Often times, consulting projects are only the beginning of a relationship between a consultant and a ministry. Most churches who hire consultants are facing challenges, goals, or missions that are complex, multi-layered, and impact numerous people regardless of the size of the church itself. A mistake a consultant can make when helping a church is trying to do much in too short a time, trying to tackle all of the subsystems of a church by going deep as well as wide. This can be done to an extent, however, unless a consultant is being brought in for a specific project, the best a consultant can offer is a clear overview of the challenges being faced with some broad stroke initiatives that can serve as a starting point of change (Greiner & Poulfelt, 2010).
The goal of every consultant should be to go deeper rather than wider if the goal is to truly help ministry leaders be effective in their God-given vision and mission. Block (2011) suggests starting with the question, “What do we want to create together?”. First, this begins the process at a point of relationship. Consultants are not supposed to be saviors who float into the situation, throw around jargon, charts, and ideas, and then float out with no concern for implementation success. Consultants who truly care about the success of ministry leaders desire a relationship with their clients where breadth is addressed through multiple deep dives into the possibilities of the church’s vision and mission.
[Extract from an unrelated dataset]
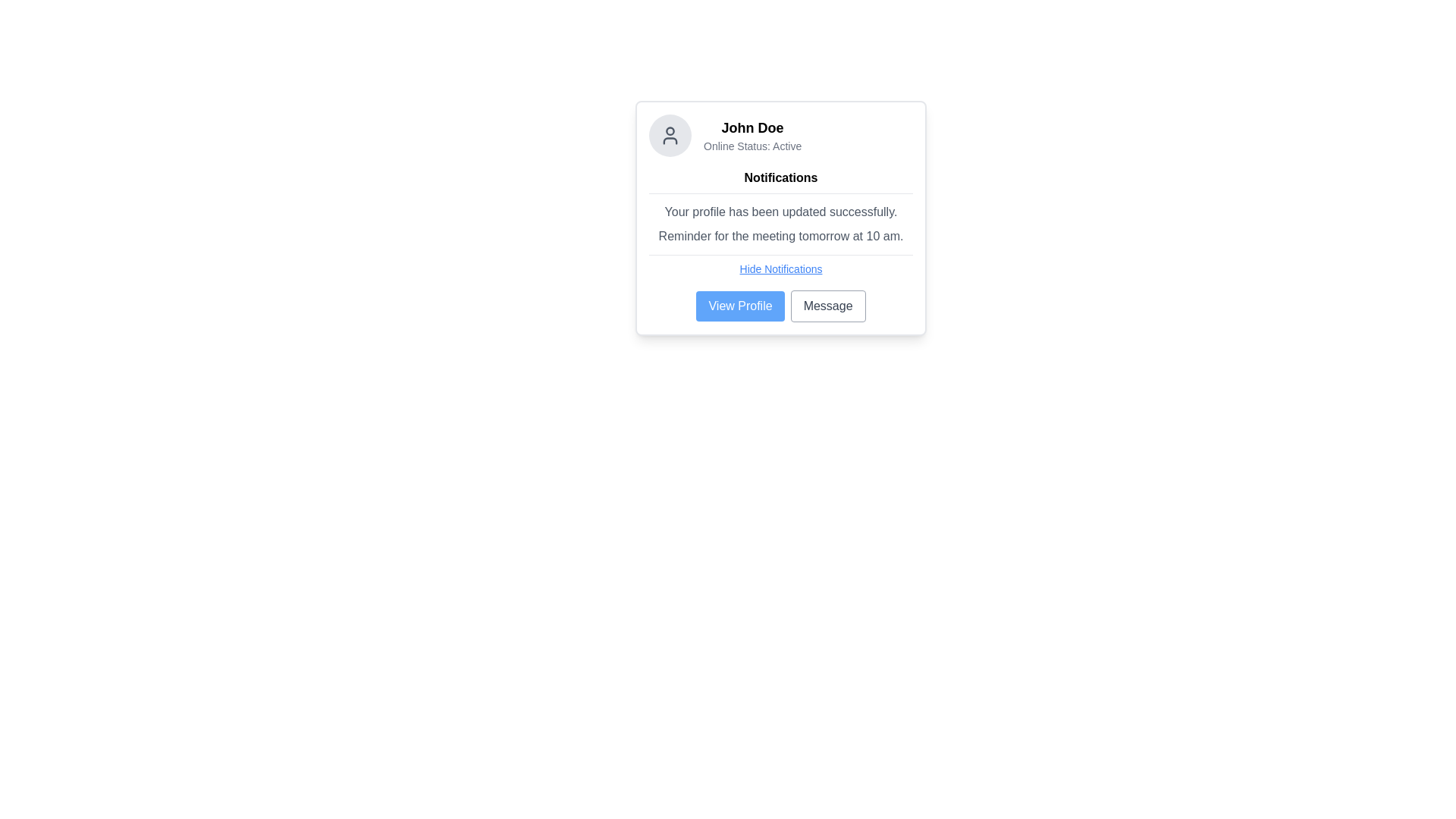 Image resolution: width=1456 pixels, height=819 pixels. Describe the element at coordinates (781, 237) in the screenshot. I see `the informational notification about the upcoming meeting scheduled for 10 am, located centrally within the card below the message stating 'Your profile has been updated successfully.'` at that location.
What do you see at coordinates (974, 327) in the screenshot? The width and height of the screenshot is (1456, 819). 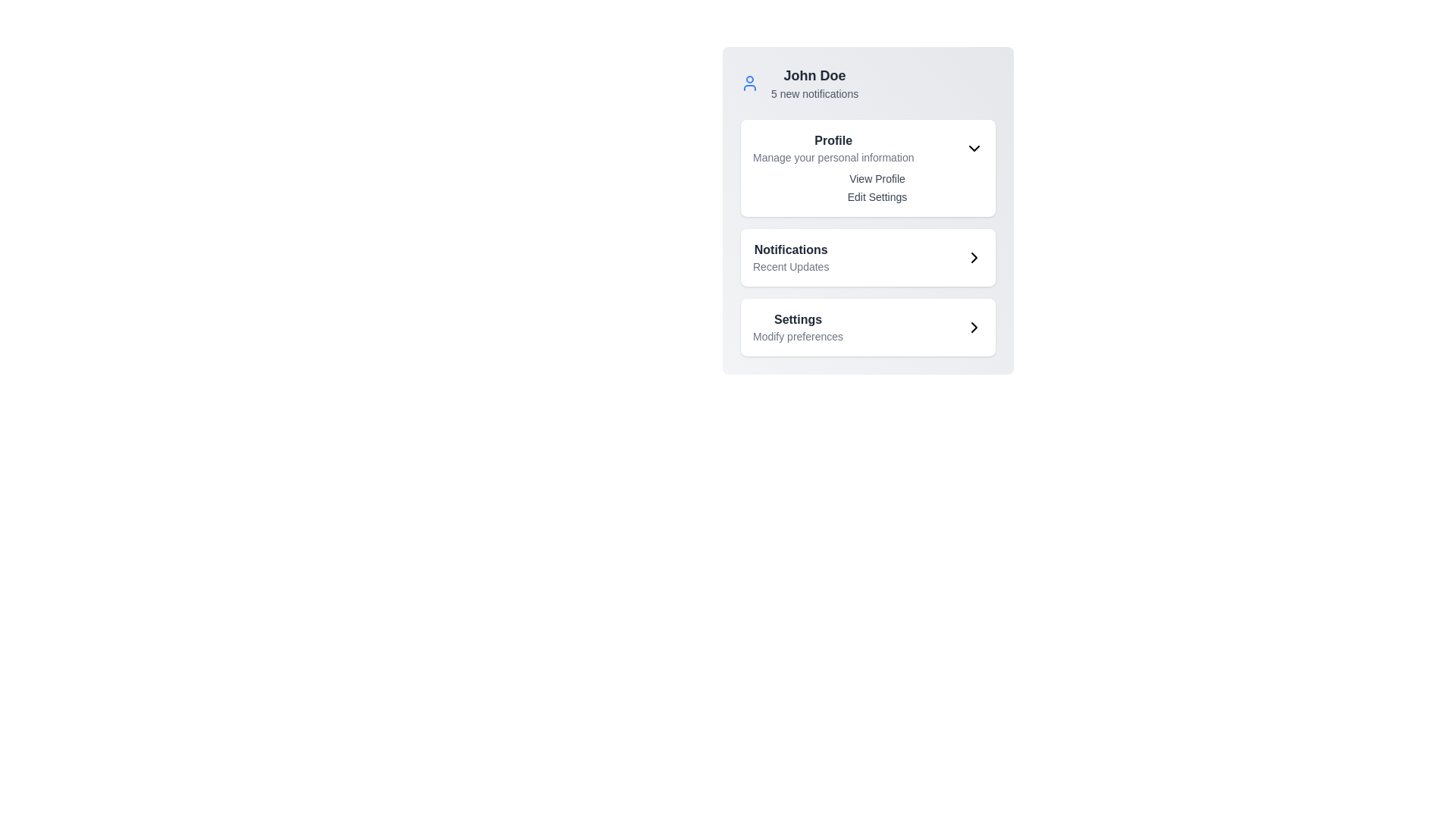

So, initially, a consultant may give a broad overview report of big idea changes that need to be implemented, but for quality implementation, this should serve as an open door to follow-up conversation and consulting endeavors to dive deep into various challenges, initiatives, and projects that help ministry leaders successfully accomplish the Great Commission.
Block, P. (2011). Flawless consulting: a guide to getting your expertise used (3rd ed). San Francisco: Pfeiffer.
Greiner, L. E., & Poulfelt, F. (Eds.). (2010). Management consulting today and tomorrow: perspectives and advice from 27 leading world experts. New York: Routledge.